Hi,
I understand that Cluster and Sentinel are for different purposes. I need the benefits of Cluster but I also need an automated failover.
My set up is to have two hosts, each of which has three masters and three slaves. The slaves replicate the masters on the alternate host.
So something like this:
Host A Host B
M1 <=> S4
M2 <=> S5
M3 <=> S6
S1 <=> M4
S2 <=> M5
S3 <=> M6
I'm running more than one instance on a host because Redis is single-threaded and my hosts are multi-core.
I'm able to get systemd to automatically try to restart an instance.
If I prevent a master from being restarting then my cluster promotes its slave to master and continues letting me use it.
So I have automated failover for when a master goes down and systemd can't resuscitate it.
The problem I have is that if I shutdown Host A or otherwise just disconnect it from Host B then my cluster does not failover.
The cluster can only promote slaves to master if the majority of masters agree about this.
In the event where Host A is on fire the cluster is not recognizing that the masters on it are "fail". They stay as "pfail" indefinitely.
I've tried to fix this by using Sentinel (at first just a single instance on a third VM). That machine is able to connect to the hosts with redis-cli, but Sentinel always reports in INFO that the masters have no slaves. It also insists that the masters are objectively down (I have quorum 1 because I'm testing with a single Sentinel for now), even though I have set up the 'auth-pass' and verified that I can connect from the shell with redis-cli.

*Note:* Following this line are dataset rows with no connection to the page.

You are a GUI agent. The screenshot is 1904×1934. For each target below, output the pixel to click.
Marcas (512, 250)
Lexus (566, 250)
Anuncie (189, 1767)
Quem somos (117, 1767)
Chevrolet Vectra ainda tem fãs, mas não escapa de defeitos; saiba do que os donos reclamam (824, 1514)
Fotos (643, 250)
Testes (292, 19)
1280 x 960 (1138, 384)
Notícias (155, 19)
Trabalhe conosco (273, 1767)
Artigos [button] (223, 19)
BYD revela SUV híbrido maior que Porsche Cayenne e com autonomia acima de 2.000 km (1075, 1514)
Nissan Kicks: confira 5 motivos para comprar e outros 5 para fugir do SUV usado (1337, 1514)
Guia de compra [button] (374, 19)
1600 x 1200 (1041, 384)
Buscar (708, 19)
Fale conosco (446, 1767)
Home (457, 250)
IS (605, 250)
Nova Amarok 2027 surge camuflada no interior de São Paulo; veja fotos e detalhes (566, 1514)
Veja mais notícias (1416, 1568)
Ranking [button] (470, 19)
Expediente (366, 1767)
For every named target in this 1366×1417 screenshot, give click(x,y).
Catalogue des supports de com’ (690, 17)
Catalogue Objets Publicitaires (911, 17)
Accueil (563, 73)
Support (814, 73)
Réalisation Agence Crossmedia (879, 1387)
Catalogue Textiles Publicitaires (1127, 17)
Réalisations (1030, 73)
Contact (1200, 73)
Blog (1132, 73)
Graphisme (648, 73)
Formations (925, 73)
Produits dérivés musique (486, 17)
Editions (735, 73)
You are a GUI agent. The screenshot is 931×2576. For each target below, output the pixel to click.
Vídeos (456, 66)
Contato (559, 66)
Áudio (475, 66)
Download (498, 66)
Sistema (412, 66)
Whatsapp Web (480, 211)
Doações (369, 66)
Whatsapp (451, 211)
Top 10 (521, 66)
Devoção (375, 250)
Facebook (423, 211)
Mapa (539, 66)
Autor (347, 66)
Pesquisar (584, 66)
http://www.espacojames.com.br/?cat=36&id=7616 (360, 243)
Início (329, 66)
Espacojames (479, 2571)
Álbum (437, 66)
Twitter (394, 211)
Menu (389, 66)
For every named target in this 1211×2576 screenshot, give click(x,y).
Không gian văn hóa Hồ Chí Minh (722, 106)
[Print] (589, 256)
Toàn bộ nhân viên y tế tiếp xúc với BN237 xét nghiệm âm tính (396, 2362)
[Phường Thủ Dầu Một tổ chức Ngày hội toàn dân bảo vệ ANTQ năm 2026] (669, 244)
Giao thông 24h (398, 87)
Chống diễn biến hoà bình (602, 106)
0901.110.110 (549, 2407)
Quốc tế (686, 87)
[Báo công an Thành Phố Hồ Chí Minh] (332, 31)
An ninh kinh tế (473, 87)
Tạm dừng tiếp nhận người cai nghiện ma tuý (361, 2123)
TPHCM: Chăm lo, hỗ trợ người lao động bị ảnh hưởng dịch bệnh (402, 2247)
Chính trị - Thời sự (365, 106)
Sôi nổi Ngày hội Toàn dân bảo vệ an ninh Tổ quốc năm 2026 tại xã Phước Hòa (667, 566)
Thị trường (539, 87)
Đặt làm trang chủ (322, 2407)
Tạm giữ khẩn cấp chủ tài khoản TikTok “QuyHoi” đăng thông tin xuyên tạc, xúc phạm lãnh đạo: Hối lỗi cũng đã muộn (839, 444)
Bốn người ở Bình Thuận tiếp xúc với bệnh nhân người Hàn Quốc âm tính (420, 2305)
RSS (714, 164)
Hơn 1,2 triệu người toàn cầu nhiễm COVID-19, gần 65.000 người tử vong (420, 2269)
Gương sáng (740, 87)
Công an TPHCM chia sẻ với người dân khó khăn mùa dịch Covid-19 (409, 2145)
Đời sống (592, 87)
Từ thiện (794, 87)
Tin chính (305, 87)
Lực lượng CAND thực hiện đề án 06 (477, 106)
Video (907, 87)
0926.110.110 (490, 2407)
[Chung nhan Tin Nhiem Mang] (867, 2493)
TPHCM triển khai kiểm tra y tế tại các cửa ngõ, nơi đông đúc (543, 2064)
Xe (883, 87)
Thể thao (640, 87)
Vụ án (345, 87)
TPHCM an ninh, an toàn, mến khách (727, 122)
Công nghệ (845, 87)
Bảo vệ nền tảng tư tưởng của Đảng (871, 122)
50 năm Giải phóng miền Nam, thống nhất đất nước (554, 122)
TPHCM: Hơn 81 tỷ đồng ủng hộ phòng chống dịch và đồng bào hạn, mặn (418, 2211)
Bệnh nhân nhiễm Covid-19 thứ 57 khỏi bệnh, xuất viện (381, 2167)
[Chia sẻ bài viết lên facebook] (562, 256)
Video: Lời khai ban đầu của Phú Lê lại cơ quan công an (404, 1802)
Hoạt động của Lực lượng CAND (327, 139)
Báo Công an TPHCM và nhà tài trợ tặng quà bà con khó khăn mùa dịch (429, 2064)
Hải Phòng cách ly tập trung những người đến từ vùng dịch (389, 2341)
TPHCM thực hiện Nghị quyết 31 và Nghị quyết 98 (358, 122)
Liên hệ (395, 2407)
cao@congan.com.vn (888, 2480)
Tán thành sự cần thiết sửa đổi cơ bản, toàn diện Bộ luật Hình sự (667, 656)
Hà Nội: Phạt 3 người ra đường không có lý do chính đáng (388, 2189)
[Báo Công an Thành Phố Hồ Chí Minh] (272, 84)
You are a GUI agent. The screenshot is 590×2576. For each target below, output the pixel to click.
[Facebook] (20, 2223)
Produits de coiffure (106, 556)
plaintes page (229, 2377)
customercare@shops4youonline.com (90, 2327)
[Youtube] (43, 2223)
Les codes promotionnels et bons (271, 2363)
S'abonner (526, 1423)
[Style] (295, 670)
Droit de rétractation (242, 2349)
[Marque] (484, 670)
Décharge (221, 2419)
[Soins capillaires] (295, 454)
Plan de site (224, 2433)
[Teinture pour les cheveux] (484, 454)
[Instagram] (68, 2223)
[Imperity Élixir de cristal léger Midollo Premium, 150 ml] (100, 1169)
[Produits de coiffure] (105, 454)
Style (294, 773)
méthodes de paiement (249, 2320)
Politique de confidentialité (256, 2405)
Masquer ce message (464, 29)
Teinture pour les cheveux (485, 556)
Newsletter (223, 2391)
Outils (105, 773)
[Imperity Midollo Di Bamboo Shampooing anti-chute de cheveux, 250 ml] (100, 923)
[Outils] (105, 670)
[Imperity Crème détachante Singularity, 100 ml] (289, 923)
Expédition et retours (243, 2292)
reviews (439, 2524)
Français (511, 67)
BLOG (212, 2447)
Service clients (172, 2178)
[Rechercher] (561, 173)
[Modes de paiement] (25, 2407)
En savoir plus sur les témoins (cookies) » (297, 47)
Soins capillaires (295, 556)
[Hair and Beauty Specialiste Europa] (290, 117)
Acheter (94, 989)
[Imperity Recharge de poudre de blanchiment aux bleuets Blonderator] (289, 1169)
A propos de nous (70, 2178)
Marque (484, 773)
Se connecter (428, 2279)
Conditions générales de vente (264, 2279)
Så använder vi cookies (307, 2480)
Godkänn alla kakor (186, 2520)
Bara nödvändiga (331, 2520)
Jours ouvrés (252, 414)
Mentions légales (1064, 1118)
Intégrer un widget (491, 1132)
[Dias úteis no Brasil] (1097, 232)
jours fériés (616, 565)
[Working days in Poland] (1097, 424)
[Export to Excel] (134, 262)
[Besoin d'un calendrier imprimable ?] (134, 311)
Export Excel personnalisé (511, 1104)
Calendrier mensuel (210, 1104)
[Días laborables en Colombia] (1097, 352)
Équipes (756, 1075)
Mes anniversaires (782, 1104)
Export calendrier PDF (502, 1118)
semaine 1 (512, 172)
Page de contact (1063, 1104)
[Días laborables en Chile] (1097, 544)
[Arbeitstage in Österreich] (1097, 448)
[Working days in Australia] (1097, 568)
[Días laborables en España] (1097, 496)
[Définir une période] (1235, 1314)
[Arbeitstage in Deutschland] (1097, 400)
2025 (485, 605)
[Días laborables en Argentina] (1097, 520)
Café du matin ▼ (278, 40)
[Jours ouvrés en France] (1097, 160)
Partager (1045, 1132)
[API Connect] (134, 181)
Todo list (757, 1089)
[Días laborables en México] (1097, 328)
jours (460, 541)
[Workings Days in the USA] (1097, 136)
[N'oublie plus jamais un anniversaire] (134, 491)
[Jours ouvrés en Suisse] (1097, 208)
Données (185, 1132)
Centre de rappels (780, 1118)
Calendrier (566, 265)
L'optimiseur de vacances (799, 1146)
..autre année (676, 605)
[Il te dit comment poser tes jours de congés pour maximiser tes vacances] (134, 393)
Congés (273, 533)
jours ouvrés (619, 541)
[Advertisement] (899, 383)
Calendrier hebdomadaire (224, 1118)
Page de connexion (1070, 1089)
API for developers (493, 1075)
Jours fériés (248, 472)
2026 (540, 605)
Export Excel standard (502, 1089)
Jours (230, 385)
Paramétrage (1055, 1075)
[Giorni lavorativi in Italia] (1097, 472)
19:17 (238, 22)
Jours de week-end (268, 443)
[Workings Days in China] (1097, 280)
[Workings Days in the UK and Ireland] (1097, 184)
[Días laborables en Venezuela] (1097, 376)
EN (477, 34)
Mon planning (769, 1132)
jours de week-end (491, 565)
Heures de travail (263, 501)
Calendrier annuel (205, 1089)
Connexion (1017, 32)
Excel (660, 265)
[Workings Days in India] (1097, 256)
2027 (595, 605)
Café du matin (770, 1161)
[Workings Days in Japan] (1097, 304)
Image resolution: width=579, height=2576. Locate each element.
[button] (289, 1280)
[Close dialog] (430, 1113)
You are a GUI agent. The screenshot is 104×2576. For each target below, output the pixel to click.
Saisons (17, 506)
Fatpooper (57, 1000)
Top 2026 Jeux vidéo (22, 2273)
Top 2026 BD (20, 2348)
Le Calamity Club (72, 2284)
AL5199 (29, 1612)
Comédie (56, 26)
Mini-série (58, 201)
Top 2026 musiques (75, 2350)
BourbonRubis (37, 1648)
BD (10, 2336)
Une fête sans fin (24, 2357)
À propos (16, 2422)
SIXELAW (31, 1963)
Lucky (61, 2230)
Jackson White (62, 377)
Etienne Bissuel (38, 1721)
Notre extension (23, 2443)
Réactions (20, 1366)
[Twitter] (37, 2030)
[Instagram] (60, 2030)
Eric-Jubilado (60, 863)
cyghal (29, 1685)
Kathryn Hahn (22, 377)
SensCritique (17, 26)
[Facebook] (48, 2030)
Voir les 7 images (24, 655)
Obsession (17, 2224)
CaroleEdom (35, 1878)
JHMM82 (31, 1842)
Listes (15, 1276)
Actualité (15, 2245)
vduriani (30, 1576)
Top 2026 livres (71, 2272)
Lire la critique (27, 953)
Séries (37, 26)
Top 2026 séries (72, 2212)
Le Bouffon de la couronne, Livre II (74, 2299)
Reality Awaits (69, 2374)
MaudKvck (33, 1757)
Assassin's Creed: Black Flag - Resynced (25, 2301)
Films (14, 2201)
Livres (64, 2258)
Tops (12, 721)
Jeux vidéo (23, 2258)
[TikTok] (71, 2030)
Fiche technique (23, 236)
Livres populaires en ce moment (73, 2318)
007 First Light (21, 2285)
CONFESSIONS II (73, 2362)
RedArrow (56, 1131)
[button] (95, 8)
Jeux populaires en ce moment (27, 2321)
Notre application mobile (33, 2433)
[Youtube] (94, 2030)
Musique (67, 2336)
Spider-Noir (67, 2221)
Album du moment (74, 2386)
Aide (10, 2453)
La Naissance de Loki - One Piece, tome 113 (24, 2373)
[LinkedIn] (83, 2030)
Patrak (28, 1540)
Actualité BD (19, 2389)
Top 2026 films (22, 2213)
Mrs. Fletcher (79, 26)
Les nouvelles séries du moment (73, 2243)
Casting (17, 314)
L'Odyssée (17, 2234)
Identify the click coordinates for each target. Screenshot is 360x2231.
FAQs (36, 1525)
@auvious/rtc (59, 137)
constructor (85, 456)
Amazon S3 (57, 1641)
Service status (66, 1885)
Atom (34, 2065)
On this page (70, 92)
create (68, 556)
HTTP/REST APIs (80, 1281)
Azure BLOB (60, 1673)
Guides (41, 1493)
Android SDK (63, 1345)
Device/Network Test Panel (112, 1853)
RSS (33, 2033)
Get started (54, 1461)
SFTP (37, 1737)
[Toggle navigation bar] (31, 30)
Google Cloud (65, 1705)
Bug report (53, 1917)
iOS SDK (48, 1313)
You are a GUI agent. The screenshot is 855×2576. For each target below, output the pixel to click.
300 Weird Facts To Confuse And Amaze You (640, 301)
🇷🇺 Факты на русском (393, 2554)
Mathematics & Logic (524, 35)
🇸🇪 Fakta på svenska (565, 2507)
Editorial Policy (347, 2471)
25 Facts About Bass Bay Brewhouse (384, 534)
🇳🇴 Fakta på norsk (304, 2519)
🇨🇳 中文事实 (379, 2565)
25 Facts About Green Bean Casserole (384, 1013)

I can confirm that Sentinel is receiving a reply to it's PING because the last-ping-reply is significantly less than the last-ok-ping-reply (and keeps moving when I check).
How could I either:
- Get Redis to promote the slaves on a host to master if my other host is unavailable
- Get Sentinel to recognize that my cluster masters actually do have a slave, and promote it when the master is genuinely down
Any ideas would be much appreciated